Chemists at the National University of Singapore (NUS) have found a new use for deoxyribonucleic acid (DNA), not just as genetic material, but as a tool for more efficient production of medicinal compounds. Certain parts of DNA, called phosphates, can act like tiny "hands" that guide chemical reactions to selectively produce the desired mirror-image version of a compound.
Many medicinal compounds are chiral, meaning they come in two mirror-image forms, like right and left hands, that can behave very differently in the body. This is an important aspect because many drugs only work in one of their mirror-image forms. For example, the "right-handed" version might cure a disease, while the "left-handed" one could be ineffective or even harmful. Making the correct version is often challenging, but this new DNA-based approach could make the process simpler and more environmentally friendly.
In living organisms, DNA and proteins naturally attract each other because DNA's phosphate groups are negatively charged, while many protein building blocks are positively charged. The research team, led by Assistant Professor Zhu Ru-Yi from the NUS Department of Chemistry explored whether this same attraction could be used to control and direct chemical reactions to produce the required products.
They discovered that certain phosphate groups in DNA can attract and guide positively charged reactants during a chemical reaction. This is similar to a magnet gently pulling a metal bead into the correct orientation. This "ion-pairing" effect holds the reactants close and in a particular orientation, steering the reaction in a specific way to produce only one mirror-image product. The team demonstrated this effect across several different types of chemical reactions.
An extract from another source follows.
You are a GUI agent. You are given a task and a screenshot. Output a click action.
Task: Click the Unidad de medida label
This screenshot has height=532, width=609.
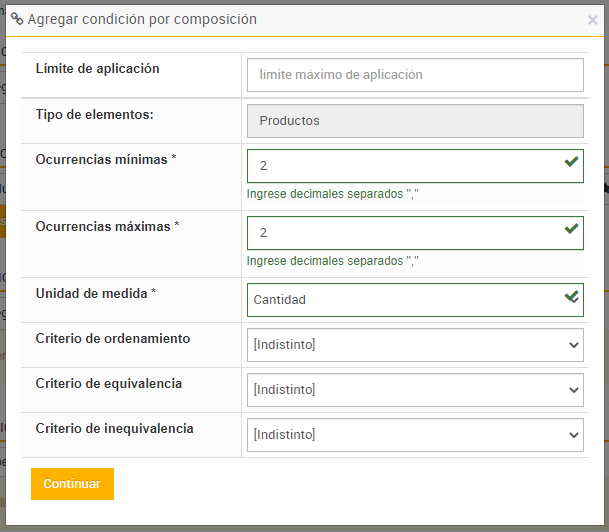(x=96, y=293)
To understand exactly which parts of DNA were responsible, the researchers developed a new experimental method called "PS scanning". The researchers systematically replaced individual phosphates along DNA with closely related look‑alikes, then repeated the reactions. If changing a particular position caused the selectivity to drop, it indicated that the original phosphate at that site was important for guiding the reaction. Computer simulations were carried out in collaboration with Professor Zhang Xinglong from The Chinese University of Hong Kong to validate these findings.
The research was published in the scientific journal Nature Catalysis on 31 October 2025.
Asst Prof Zhu said, "Nature never uses DNA phosphates as catalysts, but we have shown that if designed properly, they can act like artificial enzymes."
"Beyond being a conceptual breakthrough, this method could make chemical manufacturing more sustainable and environmentally friendly, especially for producing complex, high-value molecules used in pharmaceutical products," added Asst Prof Zhu.
Looking ahead, the team plans to explore more ways to use DNA phosphates to create chiral (mirror-image) compounds for drug development.